(THE PROBLEM)
Copy out, precisely as given, the lines from the line with "The height and" to the end of the entries that follow.

(SOURCE RECORDS)
__________________________________________________
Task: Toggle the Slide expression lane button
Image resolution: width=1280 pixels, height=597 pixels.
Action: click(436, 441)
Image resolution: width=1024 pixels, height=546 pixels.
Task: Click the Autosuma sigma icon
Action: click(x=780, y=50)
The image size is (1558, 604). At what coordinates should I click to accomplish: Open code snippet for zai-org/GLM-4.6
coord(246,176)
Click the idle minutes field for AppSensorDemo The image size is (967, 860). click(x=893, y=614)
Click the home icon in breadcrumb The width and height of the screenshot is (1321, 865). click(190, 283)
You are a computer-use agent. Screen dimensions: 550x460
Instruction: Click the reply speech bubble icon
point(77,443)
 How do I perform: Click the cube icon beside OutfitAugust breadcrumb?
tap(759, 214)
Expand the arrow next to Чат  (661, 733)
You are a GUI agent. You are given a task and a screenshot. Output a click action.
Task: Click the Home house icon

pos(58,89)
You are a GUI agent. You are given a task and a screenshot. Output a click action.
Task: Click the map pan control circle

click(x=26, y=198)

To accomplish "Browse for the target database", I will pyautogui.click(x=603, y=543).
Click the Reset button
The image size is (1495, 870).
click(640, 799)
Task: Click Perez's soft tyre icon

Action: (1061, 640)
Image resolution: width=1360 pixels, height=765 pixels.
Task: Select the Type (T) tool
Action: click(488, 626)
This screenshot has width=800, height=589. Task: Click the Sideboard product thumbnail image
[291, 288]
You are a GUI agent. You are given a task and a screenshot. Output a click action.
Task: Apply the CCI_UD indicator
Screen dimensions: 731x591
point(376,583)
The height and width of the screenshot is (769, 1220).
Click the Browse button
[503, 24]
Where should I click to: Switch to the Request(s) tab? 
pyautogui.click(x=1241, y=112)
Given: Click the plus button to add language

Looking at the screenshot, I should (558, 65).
__________________________________________________
(WORKED SOLUTION)
The height and width of the screenshot is (769, 1220).
Click the Browse button
[503, 24]
Where should I click to: Switch to the Request(s) tab? 
pyautogui.click(x=1241, y=112)
Given: Click the plus button to add language

Looking at the screenshot, I should (558, 65).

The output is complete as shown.